The Davidson college farm, located off of Grey Road, began this semester as a place to grow food exclusively for the college dining services. It currently grows lettuce, cilantro, spinach, and has the growth of numerous other veggies, berries, and plant products in the works. Although it is far to small to support the entire Davidson College community, it hopes to offer a significant portion the fruit and vegetable necessities. The college has been working hard to provide local, sustainable dining options to the students. Although not as local, the beef served on campus is entirely from family cattle ranches in the United States. The Food Club was established in 2010 with a mission “to bring local, sustainable food to Davidson College.” The group also aims to support nearby farmers and the community.
This concept was once not as innovative as it sounds. Davidson College began in 1837 as a labor school, and much of the labor was allotted to the original Davidson farm, which provided a significant portion of the College’s food. Meat was raised nearby, and meals were planned around what was seasonably available. Since then, our food production and consumption has Mass produced, homogenized cultivation strips food of its nutritional value. Access to fresh vegetables and fruits has been replaced with cheap, yet non-nutritional, alternatives.
Globally marketed food products, mass produced over large geographic areas, can only be distributed throughout the world with unnatural processing and agriculture methods.
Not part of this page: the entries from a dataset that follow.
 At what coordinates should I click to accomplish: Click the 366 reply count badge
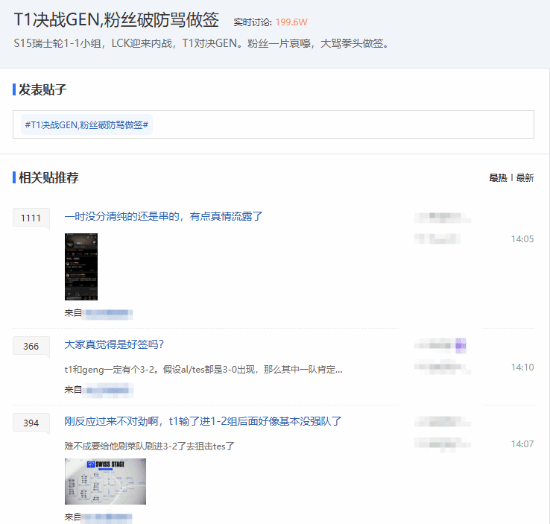pyautogui.click(x=31, y=346)
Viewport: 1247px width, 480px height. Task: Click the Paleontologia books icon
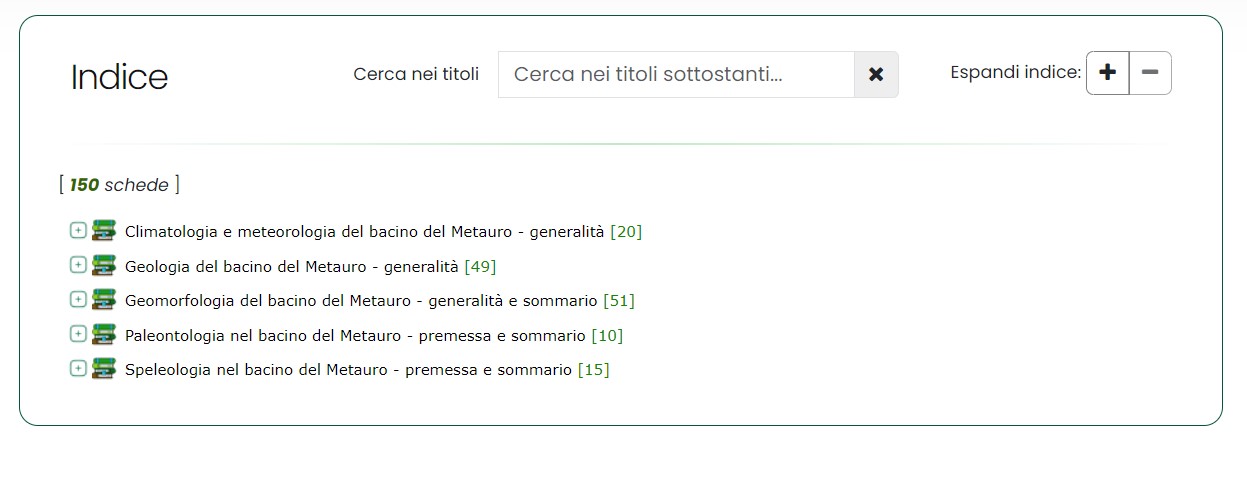tap(104, 334)
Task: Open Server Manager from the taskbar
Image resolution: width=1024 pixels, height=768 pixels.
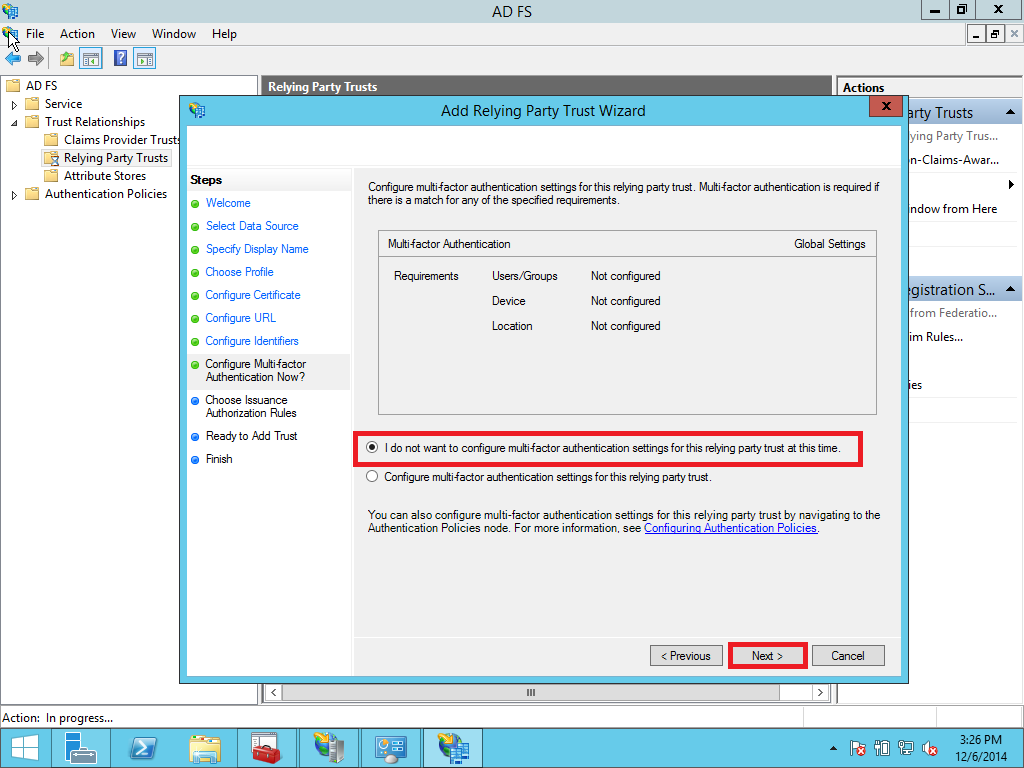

The globalization of the agriculture market has come at the price of undermining the sustainability, health, and diversity of food in exchange for the ultimate goals of cost and efficiency.
Many people, like those on Davidson’s campus, have begun to reject this concept and try to find the direct link to agricultural producers in order to buy their food locally. Many local alternatives to large-scale globalized food producers are emerging throughout the world. The number of farmers markets are increasing dramatically, restaurants are advertising their locally raised or grown food, and consumers are shopping more mindfully of where their food came from. Local food has even become trendy.
Numerous efforts are being made in our nearby city of Charlotte, NC. A Community Supported Agriculture (CSA) program called Know Your Farms delivers farm fresh food to restaurants,cafeterias, and families in the Charlotte from the fields of farmers within a 40 mile radius. Astor Farms, also in Charlotte, is a farm that raises tilapia in an abandoned DHL warehouse near the airport in a pioneering effort of aquaculture to bring local food to the community, as well as make use of abandoned city land.
Globalization of information and commodities, as well as consumer demands for low prices, pressures businesses to compete on the global scale. This is not to say that this dispersion of products is entirely bad, but their are undeniable limits to the distance, something as important as our food, can travel and still retain its quality. Although the population of Davidson College is tiny, the efforts made here can support the local farmers, give students a healthy option, and raise awareness about the benefits of rejecting food coming out of the global market and opting to buy locally.